Springsteen had minimal hesitation about White’s casting; he knew that the actor was equipped to represent the most thoughtful time in his recording career. “I’d watched The Bear, and how the camera captured his personal thoughts,” he said. “And if you see him in a film, it’s a well-known phrase, but he’s a rock star.”

When he first saw White acting as him, he was impressed by the actor’s technique. “His performance was completely from the inside out, not just picking elements and wearing them like clothes,” he said. “It’s a original performance, but in some way it strongly connects to my story and myself.” He saw it as something akin to his own approach to songwriting – to writing about people whose lives differ so greatly from his own. “You have to find the part of them that is part of you.”

More disturbing was the way the film compelled him to return to difficult periods in his own life. The reconstruction of his grandparents’ home in Freehold, New Jersey – a house he once described as “the best and most sorrowful sanctuary I’ve ever known” was eerie; Springsteen explained how often he returned to the home in his dreams. “So, to be in that house again … it was quite a miracle, and very beautiful.”

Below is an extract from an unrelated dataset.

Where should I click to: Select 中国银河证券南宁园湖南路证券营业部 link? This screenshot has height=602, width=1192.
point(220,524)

Similarly, it was “a very emotional thing” to see Stephen Graham as his father – depicting his unpredictable early years, when he suffered unidentified mental health issues and had a drinking problem, and the vulnerability and sweetness of his later years.

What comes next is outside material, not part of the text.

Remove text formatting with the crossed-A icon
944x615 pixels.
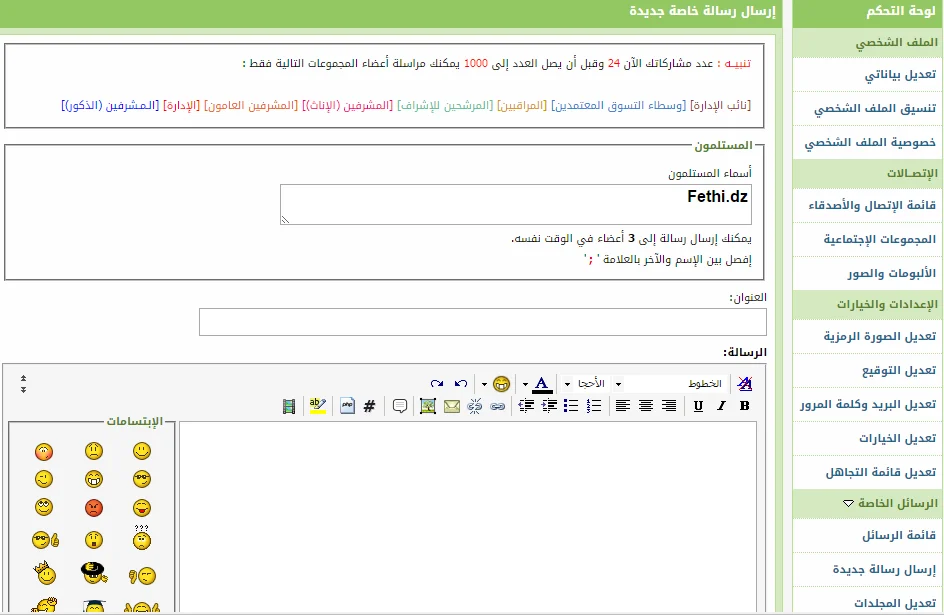744,384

Springsteen told of watching an early showing in the attendance of his sister, who grasped his hand throughout. Just a year younger than her brother, “she retained every memory”. At the end, she turned to him and said: “Isn’t it marvelous that we have that?”

There was an echo, perhaps, of the emotion Springsteen hopes to give his own audiences through his live shows. “You build an ideal world for three hours,” he informed the small crowd before him last night. “It’s not a fictional universe. It’s a very plausible world. It has all the beautiful and awful parts of life … But with luck there’s an element of transcendence that my audience carries away. And hopefully it lingers in their minds for as long as they need it.”

Jennifer Barron
Jennifer Barron

Tech enthusiast and lifestyle blogger with a passion for gaming and digital innovation.